MVC (Model-View-Controller) is one of the most well-known and least-understood decomposition patterns.
The MVC approach was introduced in “fat” client applications. Model, View, and Controller in such applications were all loaded in memory and could interact immediately:
- User clicks on a button in UI, which triggers Controller action
- Controller action calls business logic on Model, Model changes its state
- Since View observes Model, it is automatically re-rendered
- User sees the new UI
The design had the following benefits:
- The presentation Layer (View and Controller) is separate from the business logic (Model)
- Model knows nothing about its presentation
- Controller knows nothing about View. It only interprets user input and passes it to the Model.
- It follows the CQRS (Command Query Responsibility Segregation) principle: state-modifying infrastructure (Controller) is different from state-receiving infrastructure (View). Their complexity is separated.
Later web applications adopted the MVC approach. But some of the web frameworks implemented it differently:
There are a couple of problems with such implementation:
- state modification and state representation both happen in one web request. It is a violation of the HTTP protocol.
- Controller does all the communication. It knows about both models and views. It violates CQRS and combines the complexity of both the View and Controller.
By design, HTTP protocol follows the CQRS principle: commands (POST, PUT, DELETE) must be separate from queries (GET). So if we follow HTTP, we will follow CQRS on the communication layer:
Here data retrieval request (GET) is separated from data modification (POST), but Controller is still an entry point for both violating the CQRS principle on the application level. A lot of modern web frameworks are built this way.

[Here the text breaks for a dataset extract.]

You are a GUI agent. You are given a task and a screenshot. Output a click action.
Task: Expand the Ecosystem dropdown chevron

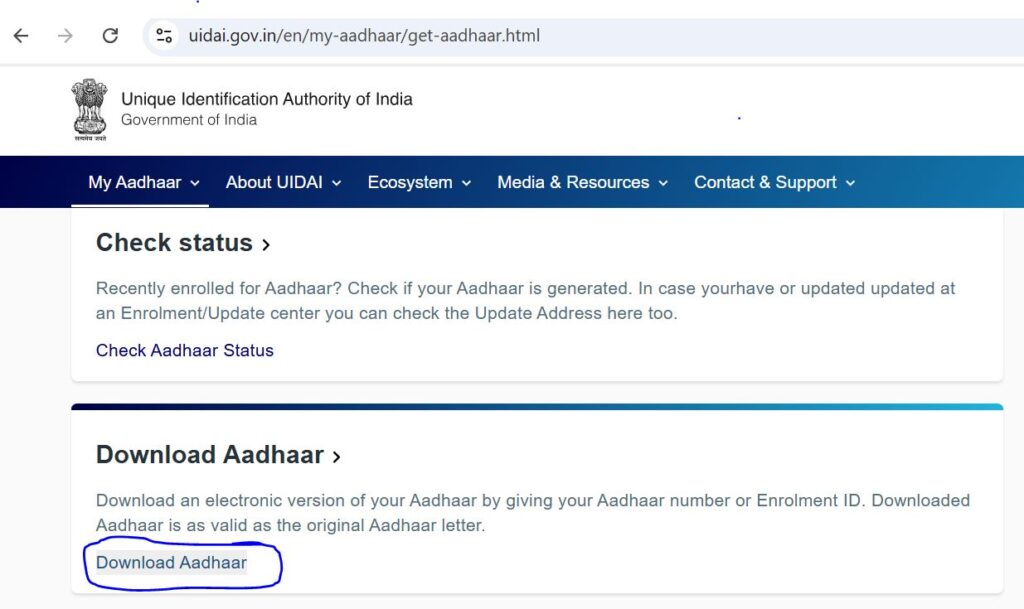466,183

One simple step is needed to build a proper client-server MVC: remove the Controller from the data retrieval request.
You can see that this diagram is almost identical to the initial correct fat-client MVC diagram:
- Controller only does state modification.
- View only does state representation.
- Both respond to the request directly.
Both MVC and HTTP follow the CQRS principle.
If we apply CQRS further, we will separate our business operations infrastructure from reporting:
One of the evolution branches of the CQRS principle is Event Sourcing architecture.